= INSTRUCTIONS TO FOLLOW =
Find every line below that contains the string "dropdown" and copy each of those lines. Case counts.

= TASK MATERIAL =

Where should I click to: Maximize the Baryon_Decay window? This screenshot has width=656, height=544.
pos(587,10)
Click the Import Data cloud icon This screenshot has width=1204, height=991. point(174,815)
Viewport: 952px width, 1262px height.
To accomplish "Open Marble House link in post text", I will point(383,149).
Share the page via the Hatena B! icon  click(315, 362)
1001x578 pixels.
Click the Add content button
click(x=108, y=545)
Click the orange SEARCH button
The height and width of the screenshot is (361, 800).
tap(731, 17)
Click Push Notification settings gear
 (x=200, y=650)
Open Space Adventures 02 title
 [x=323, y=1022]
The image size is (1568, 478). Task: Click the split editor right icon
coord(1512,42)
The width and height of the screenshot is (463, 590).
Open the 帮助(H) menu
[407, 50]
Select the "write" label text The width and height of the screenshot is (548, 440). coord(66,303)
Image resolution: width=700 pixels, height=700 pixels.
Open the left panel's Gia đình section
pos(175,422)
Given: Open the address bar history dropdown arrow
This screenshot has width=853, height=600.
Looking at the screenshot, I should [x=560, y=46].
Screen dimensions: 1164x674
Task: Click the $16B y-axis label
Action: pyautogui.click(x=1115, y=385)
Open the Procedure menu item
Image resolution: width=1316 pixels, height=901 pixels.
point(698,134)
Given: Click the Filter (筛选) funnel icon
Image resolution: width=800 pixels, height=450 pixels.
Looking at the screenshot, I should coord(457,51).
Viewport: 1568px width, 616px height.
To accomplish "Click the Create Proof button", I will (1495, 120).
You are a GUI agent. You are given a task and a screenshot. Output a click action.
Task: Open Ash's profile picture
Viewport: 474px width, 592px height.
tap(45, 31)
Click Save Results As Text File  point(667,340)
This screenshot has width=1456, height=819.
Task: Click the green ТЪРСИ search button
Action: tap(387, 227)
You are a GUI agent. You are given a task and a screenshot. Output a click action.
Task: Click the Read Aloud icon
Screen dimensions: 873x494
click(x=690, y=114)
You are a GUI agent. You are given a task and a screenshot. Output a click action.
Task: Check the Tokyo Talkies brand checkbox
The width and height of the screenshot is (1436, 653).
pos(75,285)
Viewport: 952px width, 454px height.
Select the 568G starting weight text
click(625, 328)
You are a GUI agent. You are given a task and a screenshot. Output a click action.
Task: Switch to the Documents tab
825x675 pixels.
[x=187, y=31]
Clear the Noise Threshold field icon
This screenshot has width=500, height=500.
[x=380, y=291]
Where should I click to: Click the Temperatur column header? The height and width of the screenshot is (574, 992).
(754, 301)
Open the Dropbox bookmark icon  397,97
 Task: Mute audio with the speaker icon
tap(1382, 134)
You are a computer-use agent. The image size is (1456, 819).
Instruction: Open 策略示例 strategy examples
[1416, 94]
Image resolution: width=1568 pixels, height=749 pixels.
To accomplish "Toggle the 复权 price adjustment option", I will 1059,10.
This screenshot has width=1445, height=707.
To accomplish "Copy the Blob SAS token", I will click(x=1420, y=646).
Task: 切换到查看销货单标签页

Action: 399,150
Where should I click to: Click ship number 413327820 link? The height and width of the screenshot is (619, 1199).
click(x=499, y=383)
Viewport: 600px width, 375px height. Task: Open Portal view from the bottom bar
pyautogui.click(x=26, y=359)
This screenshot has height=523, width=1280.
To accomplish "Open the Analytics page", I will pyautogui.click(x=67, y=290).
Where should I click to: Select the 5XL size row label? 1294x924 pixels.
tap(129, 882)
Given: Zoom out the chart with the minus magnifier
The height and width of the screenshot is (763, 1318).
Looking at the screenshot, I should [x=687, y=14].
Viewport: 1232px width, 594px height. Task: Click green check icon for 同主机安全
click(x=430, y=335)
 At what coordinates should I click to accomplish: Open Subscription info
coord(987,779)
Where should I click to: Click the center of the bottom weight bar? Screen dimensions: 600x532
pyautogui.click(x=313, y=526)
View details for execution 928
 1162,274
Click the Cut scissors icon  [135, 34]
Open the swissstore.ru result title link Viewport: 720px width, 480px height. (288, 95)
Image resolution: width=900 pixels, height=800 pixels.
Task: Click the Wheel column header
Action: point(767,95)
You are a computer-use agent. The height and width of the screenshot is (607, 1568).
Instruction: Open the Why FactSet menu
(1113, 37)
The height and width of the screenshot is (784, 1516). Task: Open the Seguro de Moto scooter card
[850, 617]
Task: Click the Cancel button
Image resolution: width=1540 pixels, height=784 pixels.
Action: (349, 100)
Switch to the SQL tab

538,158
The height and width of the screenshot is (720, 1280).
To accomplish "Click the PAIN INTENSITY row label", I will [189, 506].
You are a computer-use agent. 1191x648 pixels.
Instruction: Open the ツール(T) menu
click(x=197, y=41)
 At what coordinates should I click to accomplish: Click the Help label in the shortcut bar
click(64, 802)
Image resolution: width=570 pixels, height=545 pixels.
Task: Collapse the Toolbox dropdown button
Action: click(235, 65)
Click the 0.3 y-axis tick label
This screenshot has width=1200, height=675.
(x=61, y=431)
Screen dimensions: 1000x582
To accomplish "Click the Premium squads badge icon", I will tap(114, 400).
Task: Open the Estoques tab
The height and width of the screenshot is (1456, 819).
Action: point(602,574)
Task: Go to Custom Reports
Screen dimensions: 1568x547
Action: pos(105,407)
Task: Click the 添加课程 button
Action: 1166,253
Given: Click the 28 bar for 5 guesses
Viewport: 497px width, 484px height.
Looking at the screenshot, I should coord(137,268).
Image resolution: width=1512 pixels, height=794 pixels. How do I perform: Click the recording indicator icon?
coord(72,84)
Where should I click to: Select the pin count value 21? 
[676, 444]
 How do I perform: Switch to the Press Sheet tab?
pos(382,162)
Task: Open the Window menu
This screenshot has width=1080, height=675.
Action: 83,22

= CORRECT OUTPUT =
Given: Open the address bar history dropdown arrow
Task: Collapse the Toolbox dropdown button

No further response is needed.